■ **Source data**
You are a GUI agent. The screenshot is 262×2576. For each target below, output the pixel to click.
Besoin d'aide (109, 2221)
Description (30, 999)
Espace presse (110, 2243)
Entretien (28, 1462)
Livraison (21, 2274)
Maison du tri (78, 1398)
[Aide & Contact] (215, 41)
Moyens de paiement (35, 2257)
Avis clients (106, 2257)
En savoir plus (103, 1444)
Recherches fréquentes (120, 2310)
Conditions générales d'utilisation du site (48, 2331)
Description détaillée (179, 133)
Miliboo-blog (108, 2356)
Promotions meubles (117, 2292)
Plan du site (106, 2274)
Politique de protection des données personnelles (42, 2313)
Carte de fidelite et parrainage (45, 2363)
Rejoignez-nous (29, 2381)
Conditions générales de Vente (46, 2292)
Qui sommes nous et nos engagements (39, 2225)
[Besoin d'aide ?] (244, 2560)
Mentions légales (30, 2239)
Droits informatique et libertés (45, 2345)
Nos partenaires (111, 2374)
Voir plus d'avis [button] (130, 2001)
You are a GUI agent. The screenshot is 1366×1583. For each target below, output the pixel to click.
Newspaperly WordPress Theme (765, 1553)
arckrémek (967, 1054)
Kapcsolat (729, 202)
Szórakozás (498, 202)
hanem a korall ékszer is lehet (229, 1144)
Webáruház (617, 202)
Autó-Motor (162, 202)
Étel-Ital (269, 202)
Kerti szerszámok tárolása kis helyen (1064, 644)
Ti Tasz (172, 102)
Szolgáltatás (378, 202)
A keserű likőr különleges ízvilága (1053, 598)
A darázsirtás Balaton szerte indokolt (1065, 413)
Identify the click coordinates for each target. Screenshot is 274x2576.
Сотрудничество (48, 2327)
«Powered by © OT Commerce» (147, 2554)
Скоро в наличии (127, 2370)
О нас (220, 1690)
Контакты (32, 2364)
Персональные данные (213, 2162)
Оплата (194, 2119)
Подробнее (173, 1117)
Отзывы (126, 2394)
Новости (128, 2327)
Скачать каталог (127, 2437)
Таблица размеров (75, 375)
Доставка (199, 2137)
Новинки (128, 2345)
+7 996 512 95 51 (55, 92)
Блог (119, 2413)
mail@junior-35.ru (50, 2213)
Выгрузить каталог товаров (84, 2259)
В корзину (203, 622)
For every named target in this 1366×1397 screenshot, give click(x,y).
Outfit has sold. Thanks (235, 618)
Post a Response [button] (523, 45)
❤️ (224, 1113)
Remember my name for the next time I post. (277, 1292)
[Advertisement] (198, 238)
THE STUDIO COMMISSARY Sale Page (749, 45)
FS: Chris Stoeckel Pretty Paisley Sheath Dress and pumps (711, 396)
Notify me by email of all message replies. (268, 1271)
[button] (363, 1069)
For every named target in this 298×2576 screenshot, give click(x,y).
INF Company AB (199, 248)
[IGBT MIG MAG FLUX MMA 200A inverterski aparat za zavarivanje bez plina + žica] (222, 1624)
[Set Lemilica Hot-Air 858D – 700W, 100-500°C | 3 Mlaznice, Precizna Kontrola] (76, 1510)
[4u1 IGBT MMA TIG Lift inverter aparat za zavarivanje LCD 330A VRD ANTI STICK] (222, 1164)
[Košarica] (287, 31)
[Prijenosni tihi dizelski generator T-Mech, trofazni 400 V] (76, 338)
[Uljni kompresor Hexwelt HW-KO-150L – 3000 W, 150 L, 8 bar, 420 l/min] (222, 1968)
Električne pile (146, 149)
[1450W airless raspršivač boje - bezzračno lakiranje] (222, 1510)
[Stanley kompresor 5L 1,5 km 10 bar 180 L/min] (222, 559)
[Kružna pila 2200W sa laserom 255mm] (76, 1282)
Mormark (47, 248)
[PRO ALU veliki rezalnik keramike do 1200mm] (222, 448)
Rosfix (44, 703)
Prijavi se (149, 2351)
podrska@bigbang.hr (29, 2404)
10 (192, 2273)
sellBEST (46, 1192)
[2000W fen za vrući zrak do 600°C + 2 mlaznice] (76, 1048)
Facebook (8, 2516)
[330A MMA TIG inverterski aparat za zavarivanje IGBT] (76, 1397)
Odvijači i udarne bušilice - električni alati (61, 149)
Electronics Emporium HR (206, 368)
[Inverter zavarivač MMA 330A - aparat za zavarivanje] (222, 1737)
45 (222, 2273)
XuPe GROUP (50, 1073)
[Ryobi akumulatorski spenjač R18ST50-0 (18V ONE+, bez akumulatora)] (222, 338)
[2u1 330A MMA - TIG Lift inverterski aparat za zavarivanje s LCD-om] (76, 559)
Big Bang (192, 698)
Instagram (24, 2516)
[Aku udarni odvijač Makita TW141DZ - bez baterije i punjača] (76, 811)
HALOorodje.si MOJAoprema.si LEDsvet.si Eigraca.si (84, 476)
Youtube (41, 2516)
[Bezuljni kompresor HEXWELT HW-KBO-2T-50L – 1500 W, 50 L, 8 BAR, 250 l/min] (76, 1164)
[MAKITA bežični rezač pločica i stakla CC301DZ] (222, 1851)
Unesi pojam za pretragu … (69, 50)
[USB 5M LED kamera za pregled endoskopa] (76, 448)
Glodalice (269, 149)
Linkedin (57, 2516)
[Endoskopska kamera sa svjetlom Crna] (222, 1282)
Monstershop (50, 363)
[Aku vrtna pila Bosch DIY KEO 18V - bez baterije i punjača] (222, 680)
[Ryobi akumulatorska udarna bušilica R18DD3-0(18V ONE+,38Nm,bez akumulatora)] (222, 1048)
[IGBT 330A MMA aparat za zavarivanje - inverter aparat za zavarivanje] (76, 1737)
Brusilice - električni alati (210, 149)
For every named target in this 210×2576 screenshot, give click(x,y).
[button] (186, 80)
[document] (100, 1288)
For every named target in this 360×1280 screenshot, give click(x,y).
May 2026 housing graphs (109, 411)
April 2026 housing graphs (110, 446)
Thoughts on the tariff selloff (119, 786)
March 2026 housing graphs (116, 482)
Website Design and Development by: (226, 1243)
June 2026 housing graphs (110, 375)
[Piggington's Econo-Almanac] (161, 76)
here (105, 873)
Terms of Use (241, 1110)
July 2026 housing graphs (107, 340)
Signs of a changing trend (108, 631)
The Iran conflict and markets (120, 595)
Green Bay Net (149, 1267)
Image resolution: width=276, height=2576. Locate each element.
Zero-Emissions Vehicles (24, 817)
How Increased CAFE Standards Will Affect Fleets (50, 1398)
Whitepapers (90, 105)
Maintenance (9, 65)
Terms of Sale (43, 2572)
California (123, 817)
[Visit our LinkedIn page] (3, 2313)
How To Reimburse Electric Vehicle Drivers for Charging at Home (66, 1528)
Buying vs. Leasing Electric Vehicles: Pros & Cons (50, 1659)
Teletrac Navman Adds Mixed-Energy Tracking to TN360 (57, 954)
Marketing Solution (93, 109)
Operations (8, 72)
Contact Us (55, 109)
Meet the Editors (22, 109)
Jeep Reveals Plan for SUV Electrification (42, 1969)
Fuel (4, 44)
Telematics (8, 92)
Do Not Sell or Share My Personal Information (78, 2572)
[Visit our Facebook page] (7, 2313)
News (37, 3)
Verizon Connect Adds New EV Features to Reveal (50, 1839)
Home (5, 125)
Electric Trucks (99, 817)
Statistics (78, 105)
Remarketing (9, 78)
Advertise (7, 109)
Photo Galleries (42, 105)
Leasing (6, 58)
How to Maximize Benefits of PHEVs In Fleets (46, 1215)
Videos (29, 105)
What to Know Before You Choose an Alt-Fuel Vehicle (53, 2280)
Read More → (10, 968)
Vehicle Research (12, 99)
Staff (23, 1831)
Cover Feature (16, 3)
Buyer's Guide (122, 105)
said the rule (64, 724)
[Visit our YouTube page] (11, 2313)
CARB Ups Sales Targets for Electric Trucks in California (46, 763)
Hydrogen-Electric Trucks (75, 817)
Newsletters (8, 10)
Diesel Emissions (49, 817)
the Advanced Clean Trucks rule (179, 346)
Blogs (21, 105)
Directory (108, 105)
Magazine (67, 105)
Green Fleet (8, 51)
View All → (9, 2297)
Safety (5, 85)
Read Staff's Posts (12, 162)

■ **Description of the task**
Go through the listing, and whenever a line contains the string "inverterski", copy that line.

■ **Solution**
[IGBT MIG MAG FLUX MMA 200A inverterski aparat za zavarivanje bez plina + žica] (222, 1624)
[330A MMA TIG inverterski aparat za zavarivanje IGBT] (76, 1397)
[2u1 330A MMA - TIG Lift inverterski aparat za zavarivanje s LCD-om] (76, 559)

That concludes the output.